◆ SUPPLIED DATA:

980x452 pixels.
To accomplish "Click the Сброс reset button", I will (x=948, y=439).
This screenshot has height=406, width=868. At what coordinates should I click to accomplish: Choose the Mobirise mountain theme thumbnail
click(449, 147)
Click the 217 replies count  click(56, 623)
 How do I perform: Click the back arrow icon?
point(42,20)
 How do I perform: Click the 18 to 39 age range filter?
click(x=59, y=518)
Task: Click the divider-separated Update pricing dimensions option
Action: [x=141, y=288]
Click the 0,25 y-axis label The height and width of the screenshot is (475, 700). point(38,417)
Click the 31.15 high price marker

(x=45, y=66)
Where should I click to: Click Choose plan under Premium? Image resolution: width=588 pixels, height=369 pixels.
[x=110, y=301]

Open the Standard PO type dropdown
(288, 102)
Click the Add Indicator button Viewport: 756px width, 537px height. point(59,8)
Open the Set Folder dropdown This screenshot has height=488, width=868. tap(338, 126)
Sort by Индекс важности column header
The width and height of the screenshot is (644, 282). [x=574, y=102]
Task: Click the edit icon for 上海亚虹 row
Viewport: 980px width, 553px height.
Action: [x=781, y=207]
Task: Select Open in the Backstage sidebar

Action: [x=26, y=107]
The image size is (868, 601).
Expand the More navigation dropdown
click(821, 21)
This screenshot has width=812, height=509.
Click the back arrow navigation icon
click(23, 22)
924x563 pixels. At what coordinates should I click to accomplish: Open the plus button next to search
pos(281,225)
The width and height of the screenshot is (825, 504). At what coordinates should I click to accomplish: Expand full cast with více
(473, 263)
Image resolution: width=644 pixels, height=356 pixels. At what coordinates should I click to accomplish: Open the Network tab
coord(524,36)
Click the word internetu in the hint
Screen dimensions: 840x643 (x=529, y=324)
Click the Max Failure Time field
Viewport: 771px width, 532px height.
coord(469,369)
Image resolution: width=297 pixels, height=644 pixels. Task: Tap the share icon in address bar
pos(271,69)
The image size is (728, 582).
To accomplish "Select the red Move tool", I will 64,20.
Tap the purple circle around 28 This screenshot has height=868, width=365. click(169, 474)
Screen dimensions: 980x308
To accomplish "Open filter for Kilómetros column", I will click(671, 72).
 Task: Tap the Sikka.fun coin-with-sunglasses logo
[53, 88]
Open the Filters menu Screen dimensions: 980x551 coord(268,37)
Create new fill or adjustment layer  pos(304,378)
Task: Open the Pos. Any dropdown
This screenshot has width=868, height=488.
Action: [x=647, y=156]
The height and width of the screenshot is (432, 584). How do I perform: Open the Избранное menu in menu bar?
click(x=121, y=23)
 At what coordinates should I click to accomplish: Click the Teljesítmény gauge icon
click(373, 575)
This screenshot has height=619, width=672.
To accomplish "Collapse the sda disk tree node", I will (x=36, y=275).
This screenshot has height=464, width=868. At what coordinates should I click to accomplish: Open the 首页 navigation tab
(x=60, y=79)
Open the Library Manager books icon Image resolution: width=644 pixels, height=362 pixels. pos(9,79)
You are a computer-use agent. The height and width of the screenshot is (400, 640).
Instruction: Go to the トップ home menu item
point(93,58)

◆ WHAT IS NEEDED: Line by line, retype the records with no changes.

◆ RESULT BELOW:
980x452 pixels.
To accomplish "Click the Сброс reset button", I will (x=948, y=439).
This screenshot has height=406, width=868. At what coordinates should I click to accomplish: Choose the Mobirise mountain theme thumbnail
click(449, 147)
Click the 217 replies count  click(56, 623)
 How do I perform: Click the back arrow icon?
point(42,20)
 How do I perform: Click the 18 to 39 age range filter?
click(x=59, y=518)
Task: Click the divider-separated Update pricing dimensions option
Action: [x=141, y=288]
Click the 0,25 y-axis label The height and width of the screenshot is (475, 700). point(38,417)
Click the 31.15 high price marker

(x=45, y=66)
Where should I click to: Click Choose plan under Premium? Image resolution: width=588 pixels, height=369 pixels.
[x=110, y=301]

Open the Standard PO type dropdown
(288, 102)
Click the Add Indicator button Viewport: 756px width, 537px height. point(59,8)
Open the Set Folder dropdown This screenshot has height=488, width=868. tap(338, 126)
Sort by Индекс важности column header
The width and height of the screenshot is (644, 282). [x=574, y=102]
Task: Click the edit icon for 上海亚虹 row
Viewport: 980px width, 553px height.
Action: [x=781, y=207]
Task: Select Open in the Backstage sidebar

Action: [x=26, y=107]
The image size is (868, 601).
Expand the More navigation dropdown
click(821, 21)
This screenshot has width=812, height=509.
Click the back arrow navigation icon
click(23, 22)
924x563 pixels. At what coordinates should I click to accomplish: Open the plus button next to search
pos(281,225)
The width and height of the screenshot is (825, 504). At what coordinates should I click to accomplish: Expand full cast with více
(473, 263)
Image resolution: width=644 pixels, height=356 pixels. At what coordinates should I click to accomplish: Open the Network tab
coord(524,36)
Click the word internetu in the hint
Screen dimensions: 840x643 (x=529, y=324)
Click the Max Failure Time field
Viewport: 771px width, 532px height.
coord(469,369)
Image resolution: width=297 pixels, height=644 pixels. Task: Tap the share icon in address bar
pos(271,69)
The image size is (728, 582).
To accomplish "Select the red Move tool", I will 64,20.
Tap the purple circle around 28 This screenshot has height=868, width=365. click(169, 474)
Screen dimensions: 980x308
To accomplish "Open filter for Kilómetros column", I will click(671, 72).
 Task: Tap the Sikka.fun coin-with-sunglasses logo
[53, 88]
Open the Filters menu Screen dimensions: 980x551 coord(268,37)
Create new fill or adjustment layer  pos(304,378)
Task: Open the Pos. Any dropdown
This screenshot has width=868, height=488.
Action: [x=647, y=156]
The height and width of the screenshot is (432, 584). How do I perform: Open the Избранное menu in menu bar?
click(x=121, y=23)
 At what coordinates should I click to accomplish: Click the Teljesítmény gauge icon
click(373, 575)
This screenshot has height=619, width=672.
To accomplish "Collapse the sda disk tree node", I will (x=36, y=275).
This screenshot has height=464, width=868. At what coordinates should I click to accomplish: Open the 首页 navigation tab
(x=60, y=79)
Open the Library Manager books icon Image resolution: width=644 pixels, height=362 pixels. pos(9,79)
You are a computer-use agent. The height and width of the screenshot is (400, 640).
Instruction: Go to the トップ home menu item
point(93,58)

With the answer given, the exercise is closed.